Le gésier de volaille : l’abat oublié qui mérite vraiment sa place dans votre cuisine

Publié le 21 août 2026
Le gésier de volaille : l'abat oublié qui mérite vraiment sa place dans votre cuisine

On le croise dans les rayons sans vraiment s'y arrêter, et pourtant il mériterait toute notre attention. Le gésier de volaille est l'un de ces ingrédients discrets qui réservent de belles surprises : excellente valeur nutritive, prix très doux, et une polyvalence en cuisine qui a de quoi séduire. Voici pourquoi il serait dommage de continuer à l'ignorer.

Une composition nutritionnelle qui mérite le détour

Le gésier est avant tout un muscle — un muscle puissant, dense, sollicité en permanence chez la volaille. Cette nature musculaire se reflète directement dans ses qualités nutritionnelles : une teneur élevée en protéines et une très faible quantité de matières grasses.

Pour une portion de 100 grammes de gésier cuit, on compte environ 20 grammes de protéines de bonne qualité — parfait pour préserver la masse musculaire et maintenir une belle vitalité au quotidien. Il apporte également de la vitamine B12 (essentielle au bon fonctionnement du système nerveux), du fer pour combattre les coups de fatigue, du zinc et du sélénium pour soutenir l’immunité, ainsi que de la choline, un nutriment précieux pour la mémoire et l’équilibre général de l’organisme.

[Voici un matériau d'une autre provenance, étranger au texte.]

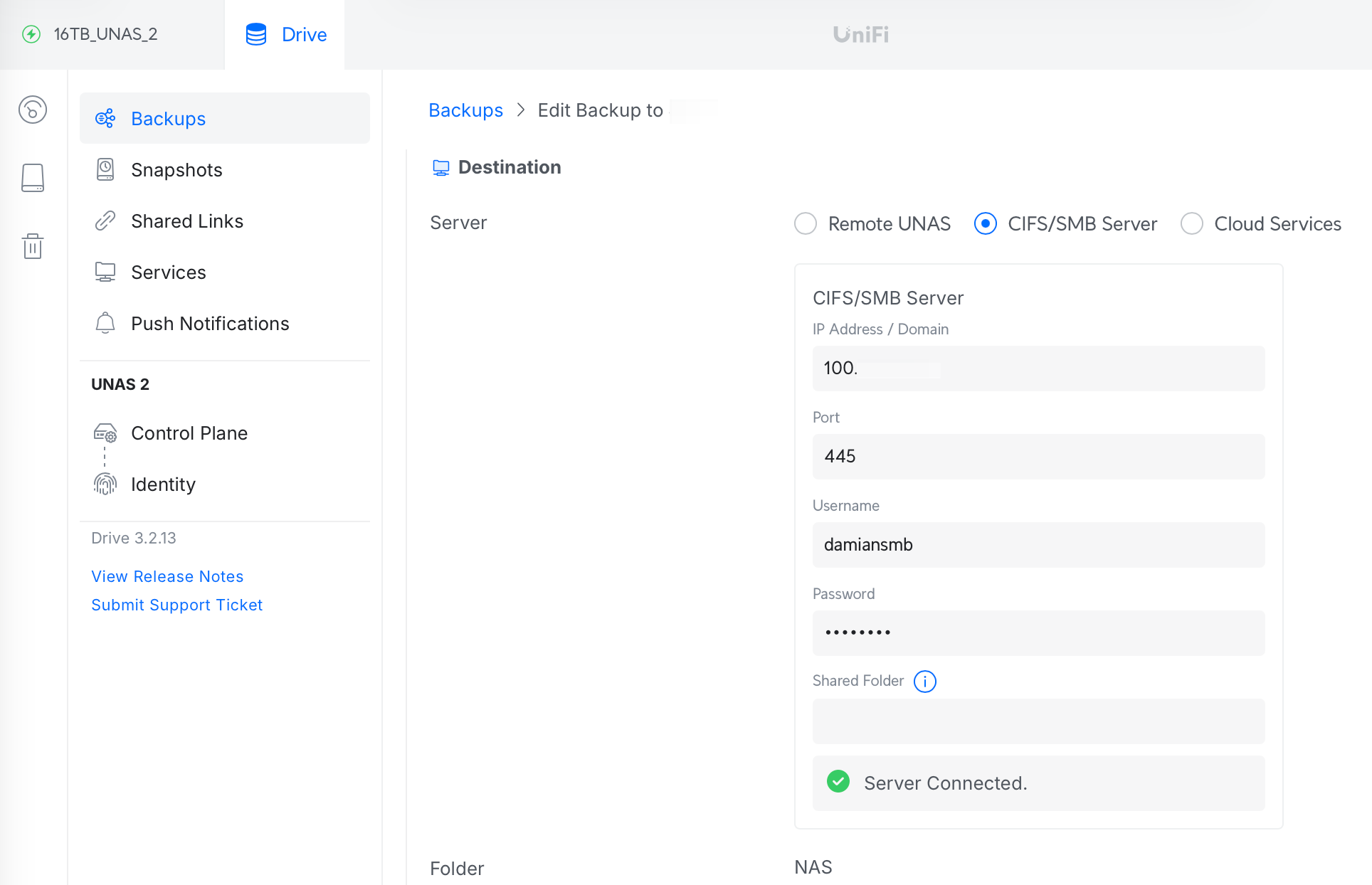This screenshot has height=885, width=1372.
Task: Open Services via its monitor icon
Action: coord(105,272)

Sans étiquette glamour ni marketing agressif, le gésier affiche pourtant une richesse nutritive qui ferait pâlir bien des superaliments en vogue.

Une alternative économique que l’on n’attendait pas

Quand les courses deviennent une vraie gymnastique budgétaire, le gésier apparaît comme une solution particulièrement judicieuse. Comptez entre 3 et 5 euros pour 500 grammes chez votre boucher ou en grande surface — un rapport qualité-prix difficile à battre dans le rayon volaille.

C’est l’allié idéal pour diversifier les menus de la semaine sans alourdir les dépenses, tout en gardant dans l’assiette quelque chose de nourrissant et de sain. Difficile de résister à cet argument, non ?

Toutes les façons de le rendre absolument délicieux

Avec le gésier, il existe une règle fondamentale à respecter : la patience. Sa chair ferme nécessite une cuisson prolongée, mais le résultat final récompense largement l’attente.

Quelques idées pour le mettre en valeur :

Mijoté doucement à l’ail, au thym et avec un filet de vin blanc : fondant et délicatement parfumé – Grillé après marinade au citron et aux fines herbes : léger et plein de saveurs – Poêlé avec des oignons et des poivrons : généreux, simple et réconfortant – En salade tiède accompagné de lentilles ou de jeunes pousses : complet et tendance – Dans un potage rustique ou en garniture de tarte salée : gourmand et surprenant

Avec un zeste de créativité, cet abat longtemps délaissé peut aisément devenir le vrai héros de votre table.

Quelques petits points à ne pas négliger

Dans l’ensemble, le gésier s’intègre très bien dans une alimentation variée et équilibrée. Peu gras, il convient à la grande majorité des modes alimentaires. Comme tous les abats, il renferme du cholestérol : en le consommant une à deux fois par semaine, on reste dans une logique raisonnée et bénéfique. Les spécialistes de la nutrition recommandent également de privilégier, autant que possible, des volailles élevées en plein air ou issues de l’agriculture biologique.

> Le saviez-vous ? Dans la cuisine de nos grands-mères, le gésier était un classique des dimanches en famille. Il revient aujourd’hui en force dans les cuisines modernes et les tables bistronomiques françaises.

Les plus beaux retours en cuisine se font souvent avec les ingrédients qu’on avait mis de côté.